En cas de tumeur trop volumineuse, on prescrit d’abord une chimiothérapie, pour réduire la taille de la tumeur et permettre une ablation moins agressive, voire la conservation de l’organe. On peut également associer la chirurgie à de la radiothérapie, pour détruire les foyers cancéreux disséminés dans l’organe, ou à une chimiothérapie, pour éviter le risque de récidive et de métastases.

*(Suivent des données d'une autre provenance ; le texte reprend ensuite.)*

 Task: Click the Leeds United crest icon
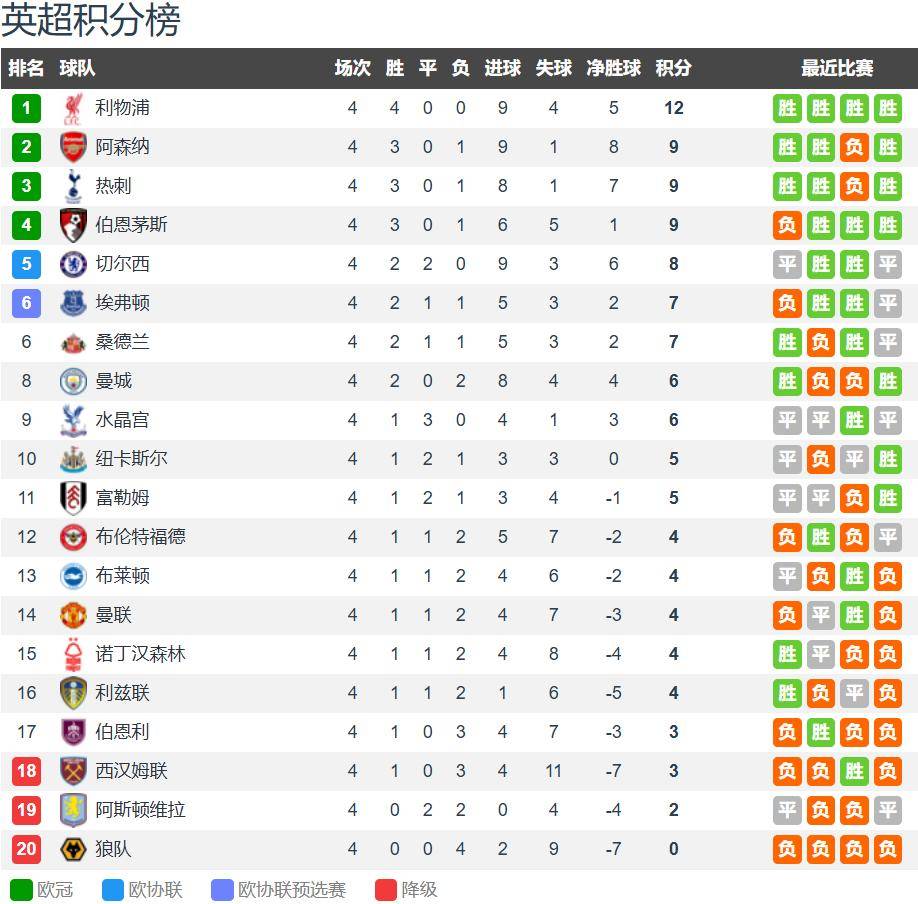(74, 693)
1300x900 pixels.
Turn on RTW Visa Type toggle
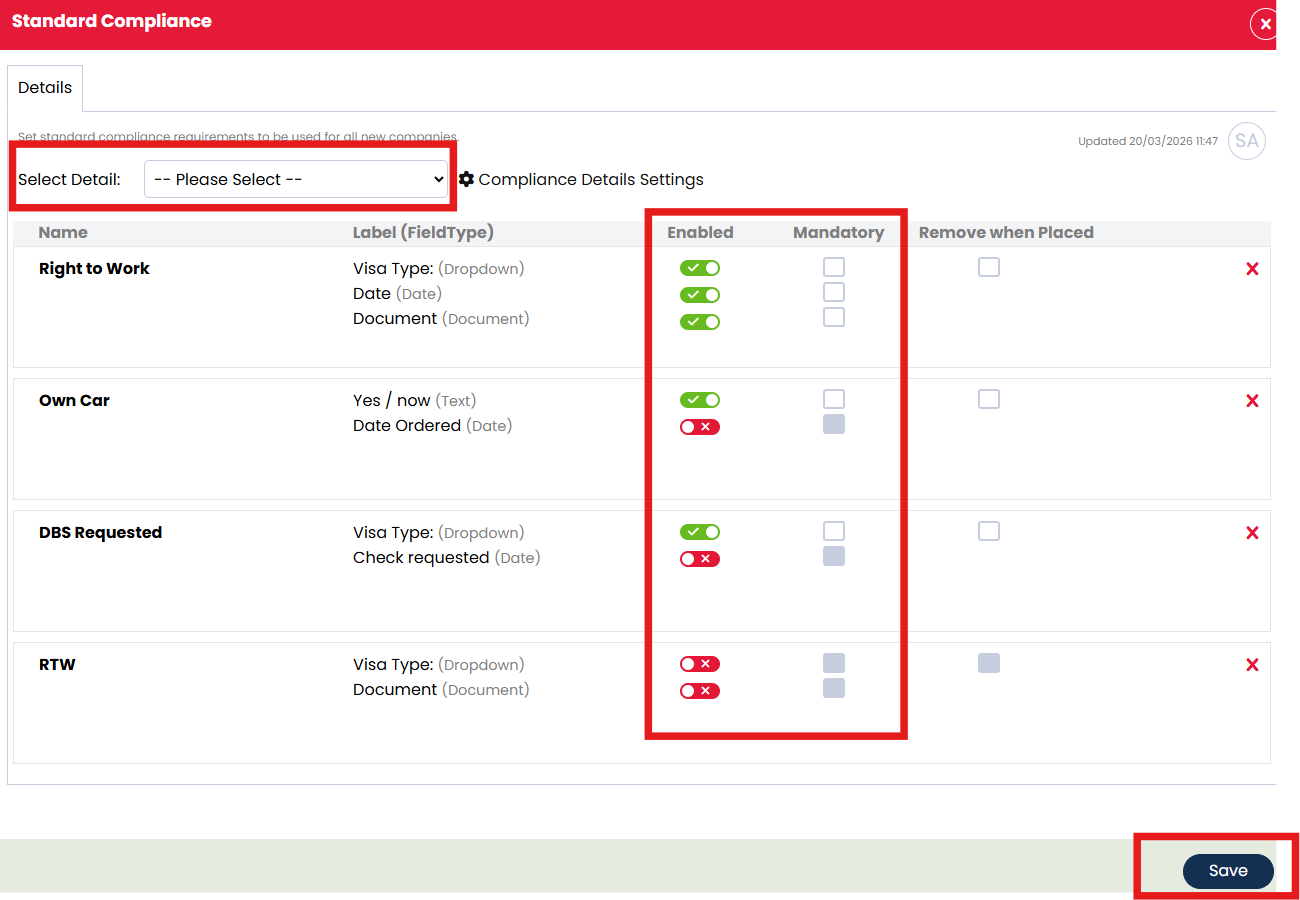(699, 664)
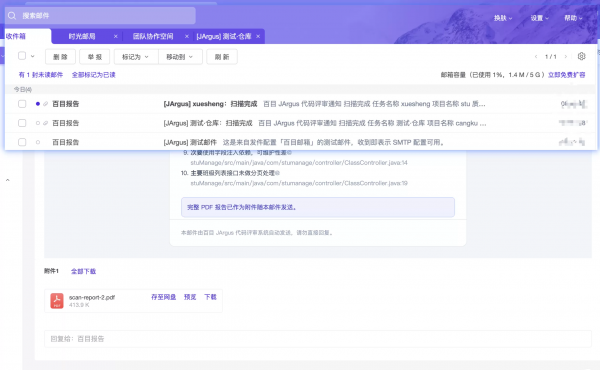Close the 团队协作空间 tab
The width and height of the screenshot is (600, 370).
[187, 36]
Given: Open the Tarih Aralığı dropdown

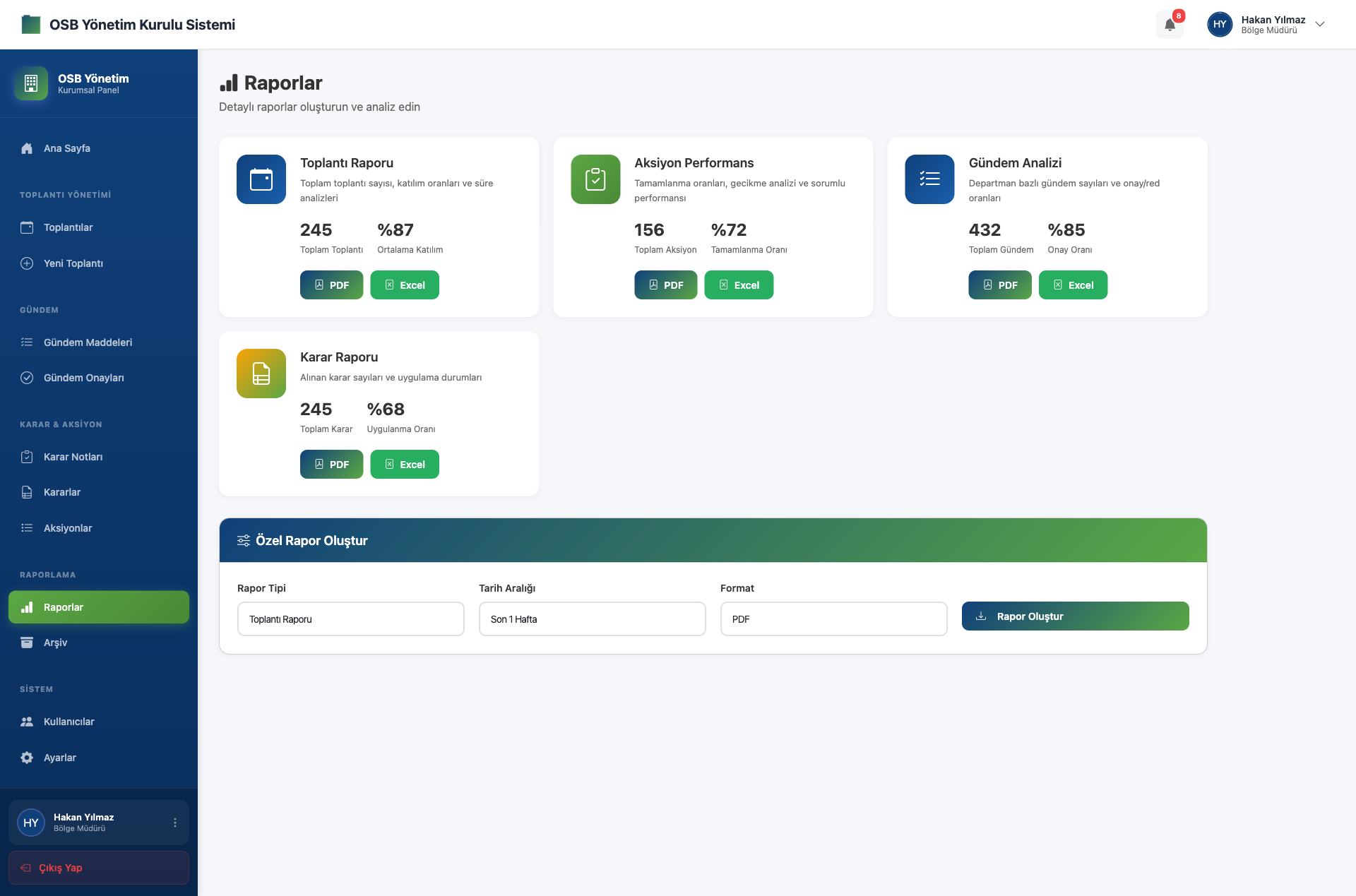Looking at the screenshot, I should [593, 619].
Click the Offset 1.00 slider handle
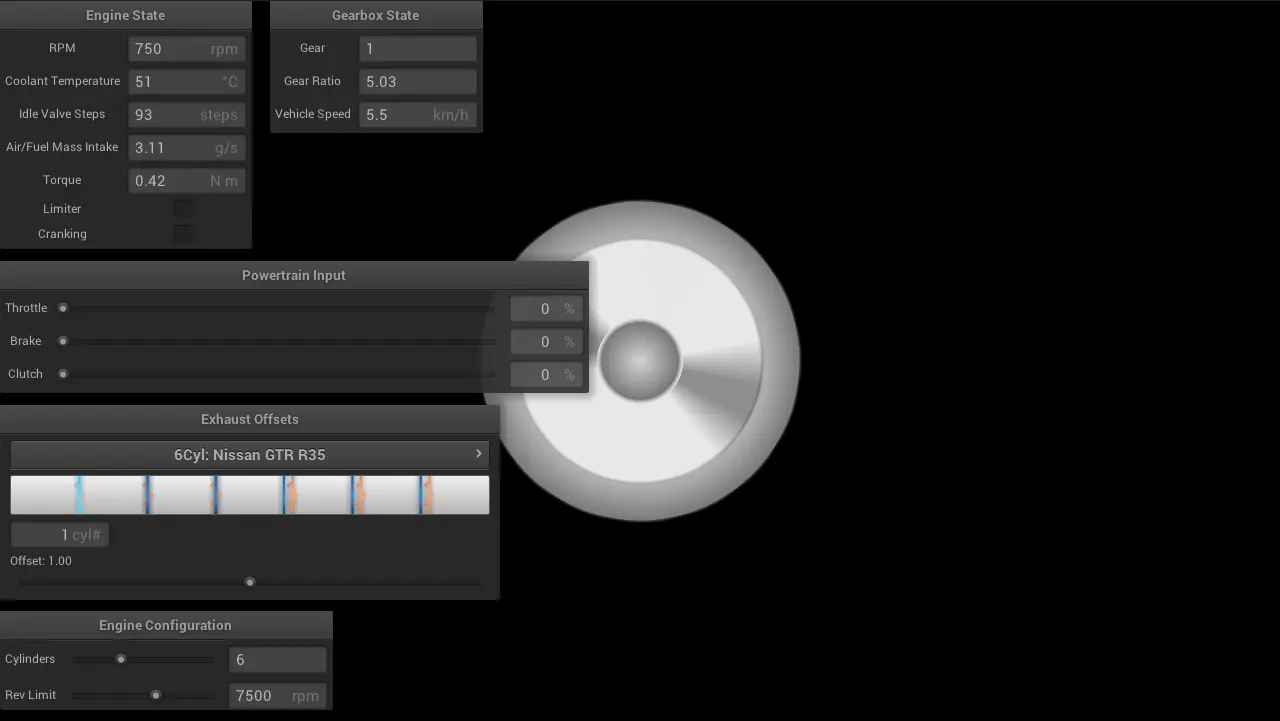 (x=249, y=581)
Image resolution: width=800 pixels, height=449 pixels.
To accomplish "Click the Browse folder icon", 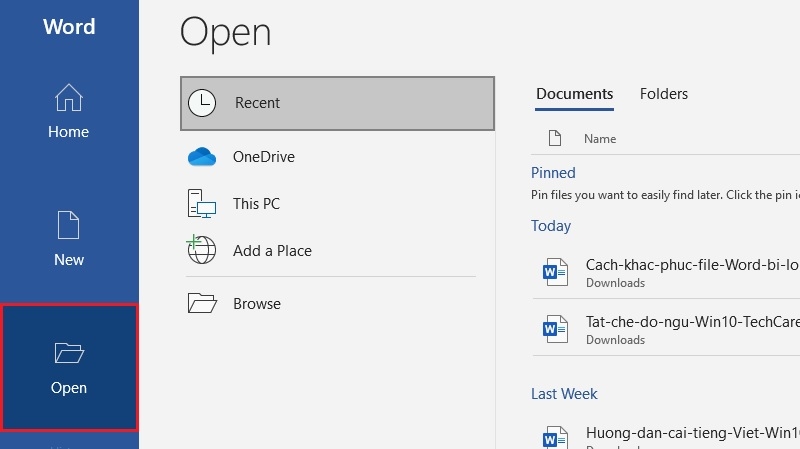I will click(202, 303).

Quels ont été les progrès récents ?
Aujourd’hui, on essaie au maximum de conserver l’organe ; la chirurgie devient un geste intégré dans la dynamique des soins. Jadis, la mastectomie totale (ablation du sein) était courante ; aujourd’hui, dans 70 % des cas, on se contente d’extraire la tumeur (tumorectomie). Pour certains cancers, on bénéficie de la technique du ganglion sentinelle (premier relais ganglionnaire qui draine la tumeur), repéré par coloration et radioactivité puis retiré au début de l’opération. S’il est sain, ce qui reste le cas le plus fréquent pour des cancers précoces, on conserve les ganglions et on évite le curage axillaire (ablation des ganglions sous les aisselles) qui entraine un risque de « gros bras » et de limitation des mouvements de l’épaule. Autre progrès, la cœlioscopie, une chirurgie mini invasive qui permet d’opérer par de petits orifices guidés par une caméra. Enfin, la radiothérapie per-opératoire offre la possibilité d’installer tout de suite, dans la cavité ménagée par la tumorectomie, un appareil délivrant des rayons (voir encadré) ce qui épargne au patient des séances de radiothérapie postopératoire.